[Saved entries]
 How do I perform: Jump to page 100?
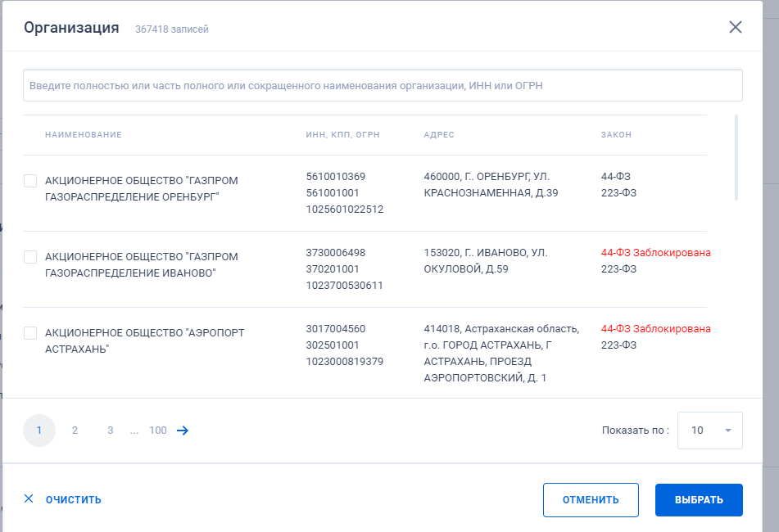tap(158, 431)

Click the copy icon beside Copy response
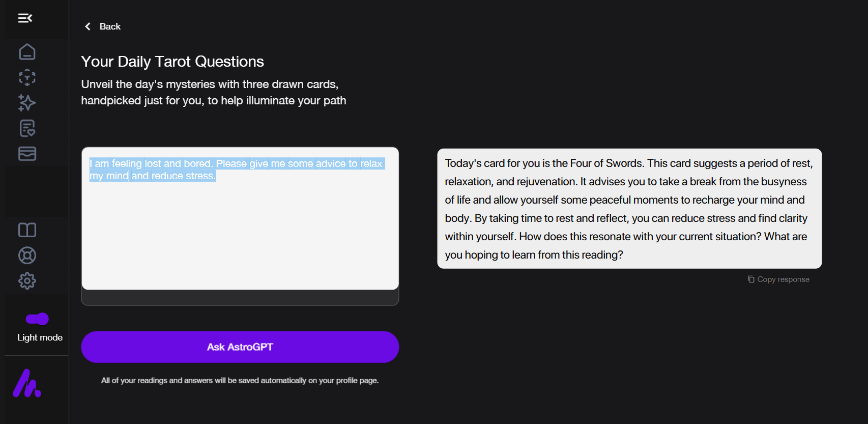(751, 279)
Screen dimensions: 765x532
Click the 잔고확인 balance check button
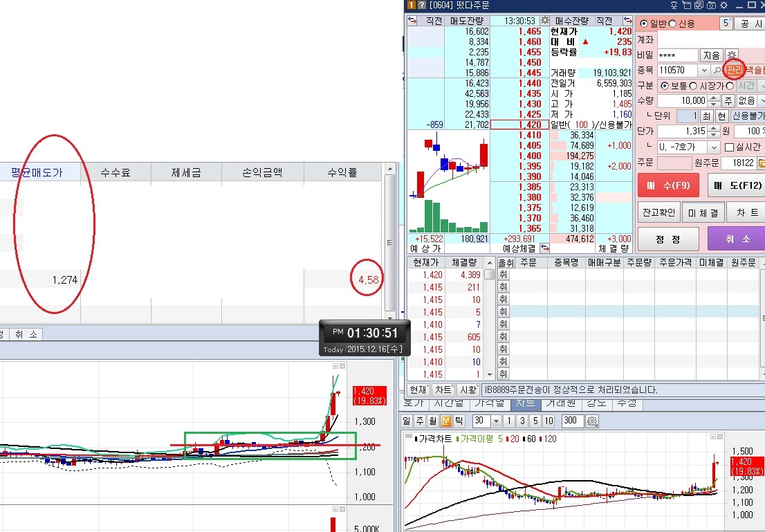657,212
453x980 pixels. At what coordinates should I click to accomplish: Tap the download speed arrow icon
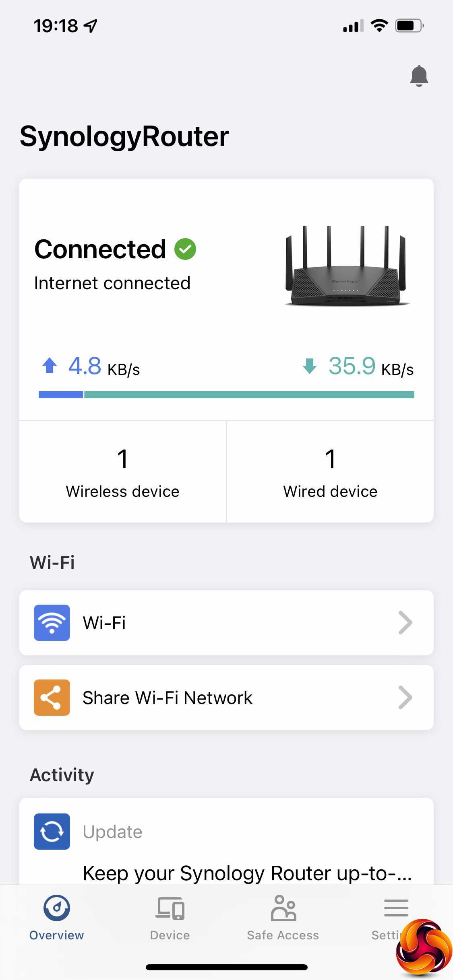[310, 366]
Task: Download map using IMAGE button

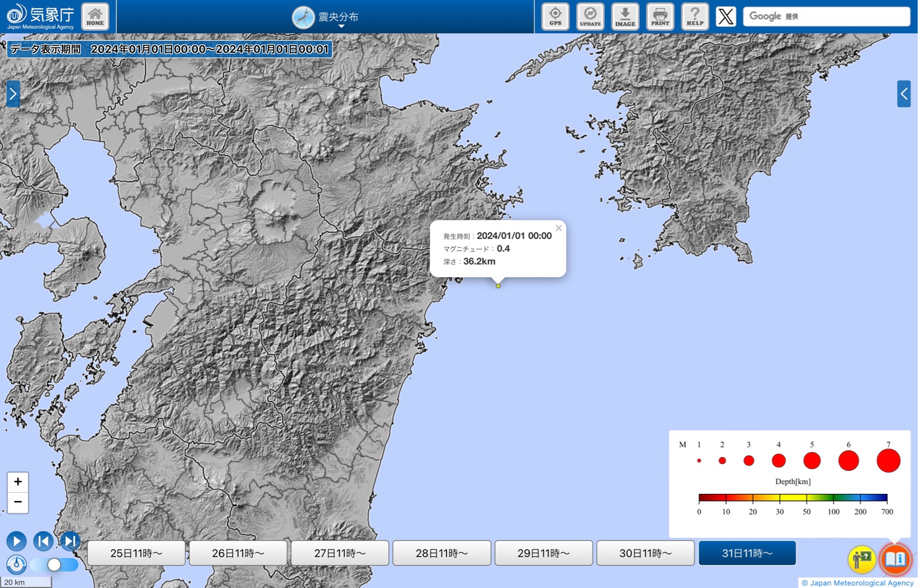Action: coord(625,16)
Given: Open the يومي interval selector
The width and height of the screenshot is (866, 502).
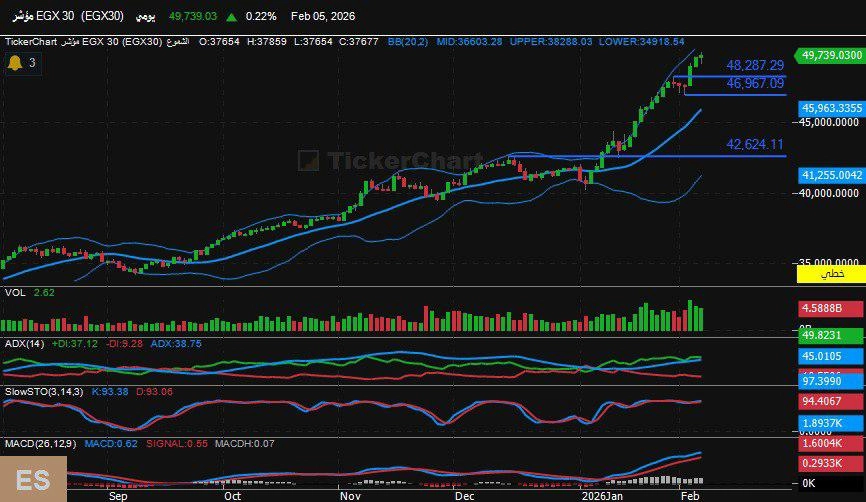Looking at the screenshot, I should [149, 17].
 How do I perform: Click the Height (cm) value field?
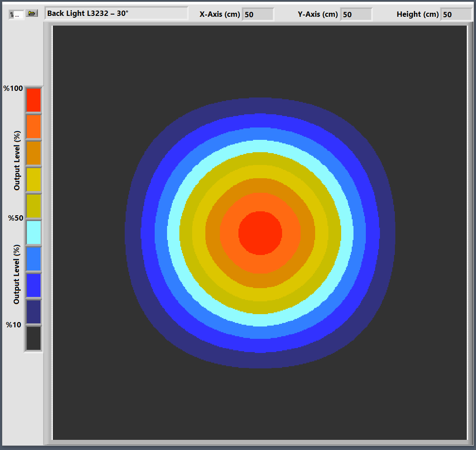point(456,14)
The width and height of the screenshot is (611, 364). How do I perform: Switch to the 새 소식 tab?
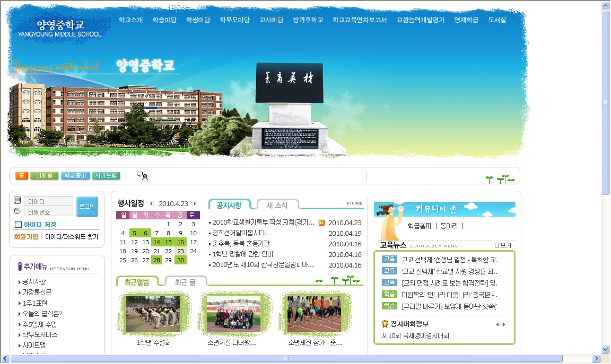pyautogui.click(x=277, y=205)
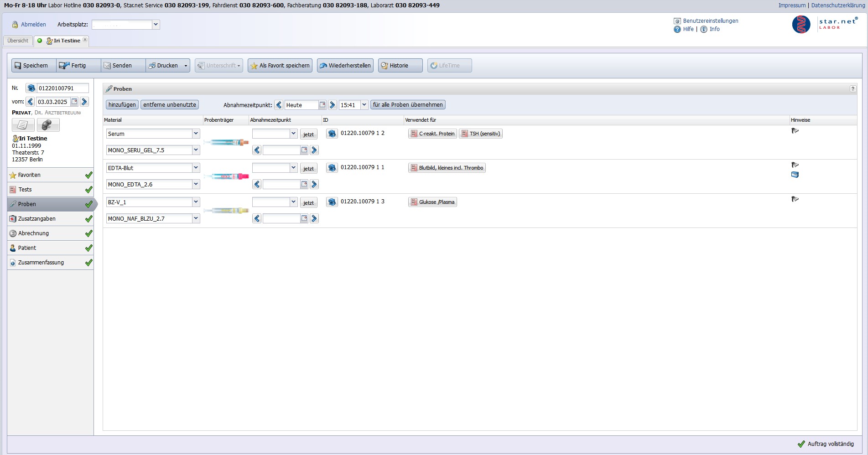Open Zusatzangaben section in sidebar
This screenshot has width=868, height=455.
coord(37,219)
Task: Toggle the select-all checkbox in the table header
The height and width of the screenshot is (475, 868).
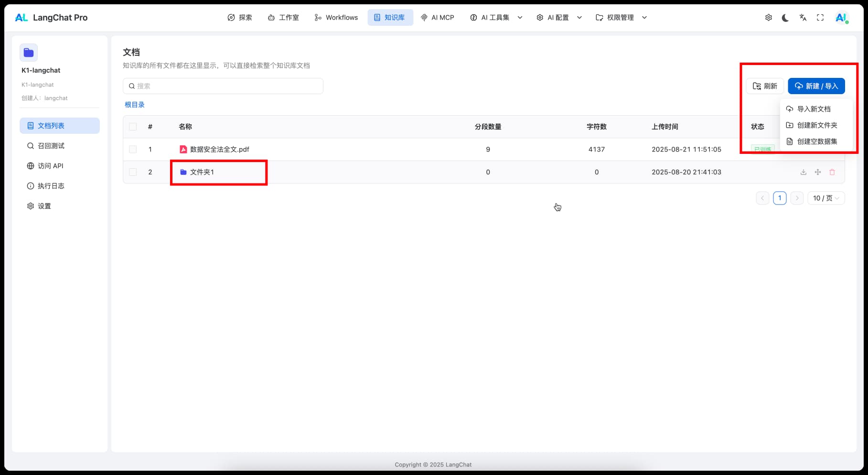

*Directions for this task*
The copy should hold every entry above word for word and none of the pictures.

*Result for this exercise*
 How do I perform: Jump to page 100?
tap(158, 431)

Click the copy icon beside Copy response
(751, 279)
Screen dimensions: 765x532
Click the 잔고확인 balance check button
657,212
453x980 pixels. At what coordinates should I click to accomplish: Tap the download speed arrow icon
[310, 366]
Task: Download map using IMAGE button

Action: coord(625,16)
Given: Open the يومي interval selector
The width and height of the screenshot is (866, 502).
Looking at the screenshot, I should [149, 17].
 How do I perform: Click the Height (cm) value field?
point(456,14)
The width and height of the screenshot is (611, 364). How do I perform: Switch to the 새 소식 tab?
pyautogui.click(x=277, y=205)
Open Zusatzangaben section in sidebar
This screenshot has width=868, height=455.
coord(37,219)
Task: Toggle the select-all checkbox in the table header
The height and width of the screenshot is (475, 868).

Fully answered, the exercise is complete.